TASK A: In the article on environmental policies, copy everything from "2. Wind Turbines" down to "get government grants.", replacing "windmills" with "wind machines" each time it appears.
TASK B: Carry on the article about environmental policies from the point where its text ends.

EXERCISE TEXT:

^^^^^^^^^^^^^^^^

Workers at the plant reportedly call the birds “streamers” for the visible smoke that’s produced when they vaporize above the plant. Estimates for the death toll thus far range from 1,000 to 28,000. The plant cost $2.2 billion to build and activists are now urging the plant’s owner to halt construction on an even bigger solar fryer.
Birds and taxpayer dollars aren’t the only victims of solar energy. Environmentalists are worried that other proposed solar plants in the California and Nevada desert could crowd out endangered tortoises there.
2. Wind Turbines
Not only must birds fear solar liquidation, but also towering blades of death. Those would be windmills, touted as producers of renewable energy by environmentalists, but at a heavy cost. Not only are the wind turbines not able to store energy, they also kill hundreds of airborne critters a year. One study last year found that 1.5 million birds and bats were killed annually by these enviro-cuisinarts. And while environmentalists claim that new wind turbines can prevent avian destruction, the study found that the deaths had increased by 30 percent since a government review in 2009.
The windmills have also been slicing apart endangered birds, like bald and gold eagles. But don’t worry. The Obama administration has been handing out 30-year exemptions for wind turbine owners. Some of them even get government grants.
3. Ethanol
Perhaps no environmentalist policy has backfired as vividly and completely as ethanol additives in gasoline. Initially touted by environmentalists as a way to clean up tailpipe emissions, ethanol mandates have become a labyrinth of red tape strung up by an unholy alliance of food companies like Archer Daniels Midland and Midwestern politicians trying to buy votes from corn farmers. The overall process of producing corn ethanol is actually worse for the environment than gasoline. Cellulosic ethanol, another corn-based fuel additive that was presented as a cleaner alternative to ethanol, has also been found to be dirtier than gasoline.
Tax credits for ethanol technically expired in 2012, but a mandate still exists that requires at least 37 percent of the corn crop to be converted into ethanol fuel. Nearly everyone thinks ethanol was a terrible idea at this point, including environmentalists. But with Big Ag unlikely to slaughter its big cash cow, don’t expect this corny capitalism to stop anytime soon.
4. DDT
In 2000, 460 people died from malaria as part of a larger outbreak that shook South Africa. In 2012, only 70 people died. South Africa credits this health miracle to the use of a chemical that it had banned prior to 2000: DDT.

^^^^^^^^^^^^^^^^

DATASET ENTRIES:
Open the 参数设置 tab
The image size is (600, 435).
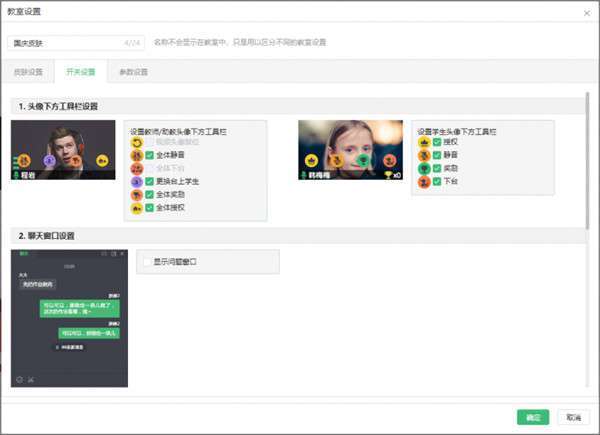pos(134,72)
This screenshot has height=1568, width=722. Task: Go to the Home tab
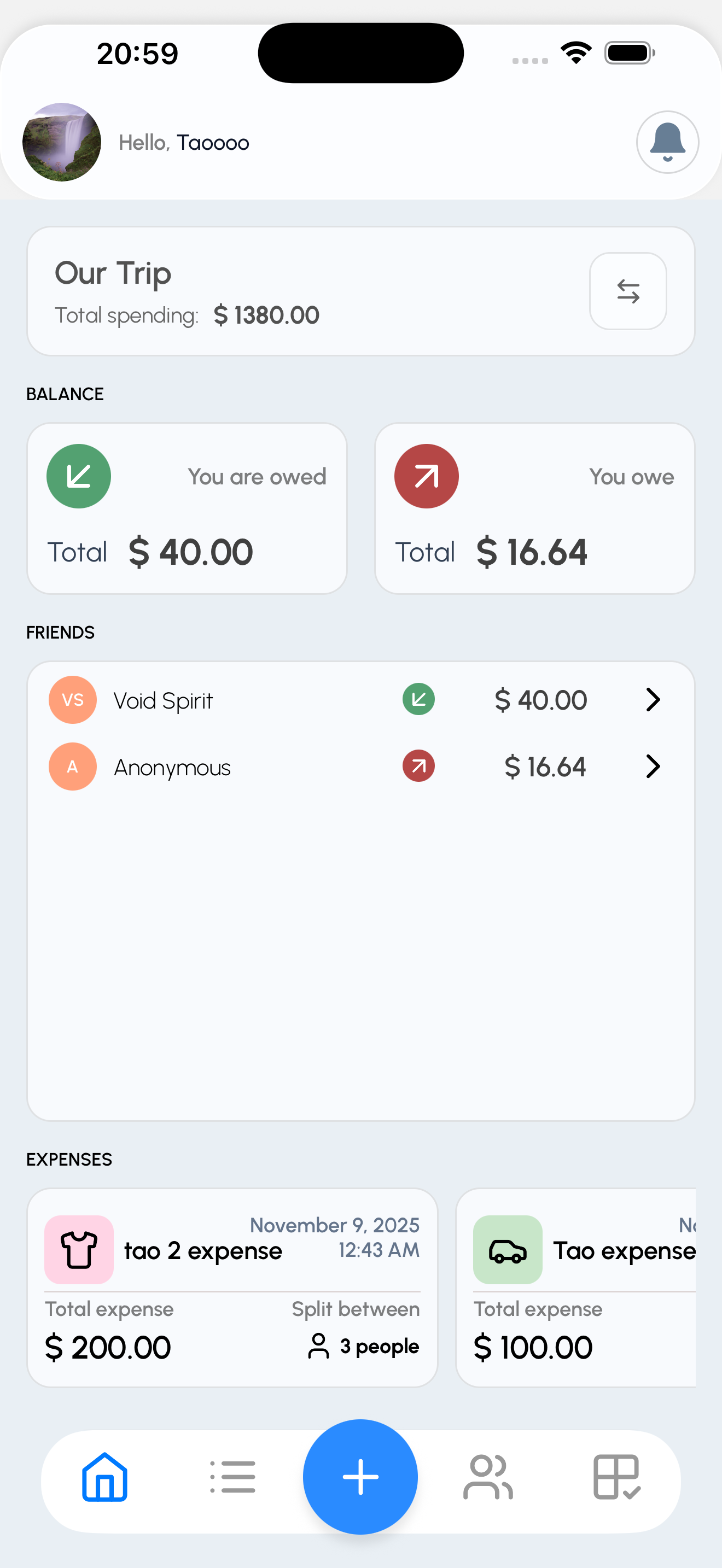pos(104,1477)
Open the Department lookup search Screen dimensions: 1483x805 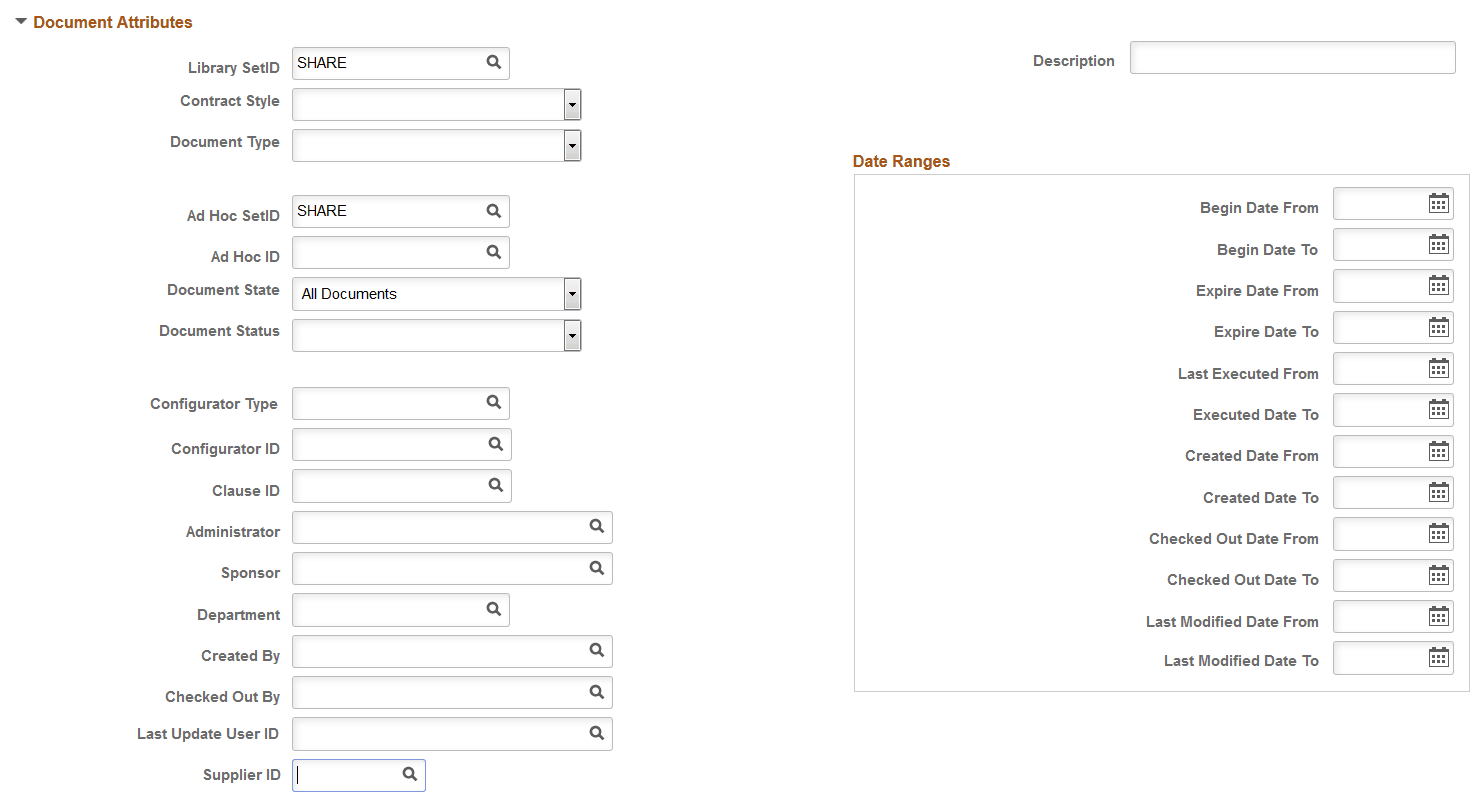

^^^^^^^^^^^^^^^^

WRITTEN REPLY A:
2. Wind Turbines
Not only must birds fear solar liquidation, but also towering blades of death. Those would be wind machines, touted as producers of renewable energy by environmentalists, but at a heavy cost. Not only are the wind turbines not able to store energy, they also kill hundreds of airborne critters a year. One study last year found that 1.5 million birds and bats were killed annually by these enviro-cuisinarts. And while environmentalists claim that new wind turbines can prevent avian destruction, the study found that the deaths had increased by 30 percent since a government review in 2009.
The wind machines have also been slicing apart endangered birds, like bald and gold eagles. But don’t worry. The Obama administration has been handing out 30-year exemptions for wind turbine owners. Some of them even get government grants.

WRITTEN REPLY B:
There’s no question that DDT, a highly potent and controversial insecticide, has had serious side effects. It’s been linked to environmental destruction and higher cancer rates. When Rachel Carson published her book Silent Spring in 1962, awareness of DDT’s downsides increased and in 1972 the United States enacted a prohibition on DDT, followed by many other countries. But DDT was also a miracle drug when it came to curing malaria, and as a result of the environmentalist crusade against DDT, malaria rates skyrocketed.
We can’t tolerate the sort of widespread, spray-everywhere DDT use that occurred prior to the 1970s. But we also can’t allow malaria patients to suffer and die because environmentalists won’t countenance the use of any DDT.
5. Horse Slaughter
Nearly everyone agrees that slaughtering horses is grotesque and horse meat generally isn’t consumed in the United States, so why keep it legal? That was Congress’s thought in 2006 when it succumbed to environmentalist pressure and banned horse slaughter.
The only problem is that about 100,000 unwanted horses are found in America every year. Since they couldn’t be slaughtered here after the ban, the horses were being shipped to Canada or Mexico, enduring a lengthy and often excruciating shipping process and, in the case of Mexico, a far more grisly death than they would have suffered in the United States. Others were simply turned away and left to starve.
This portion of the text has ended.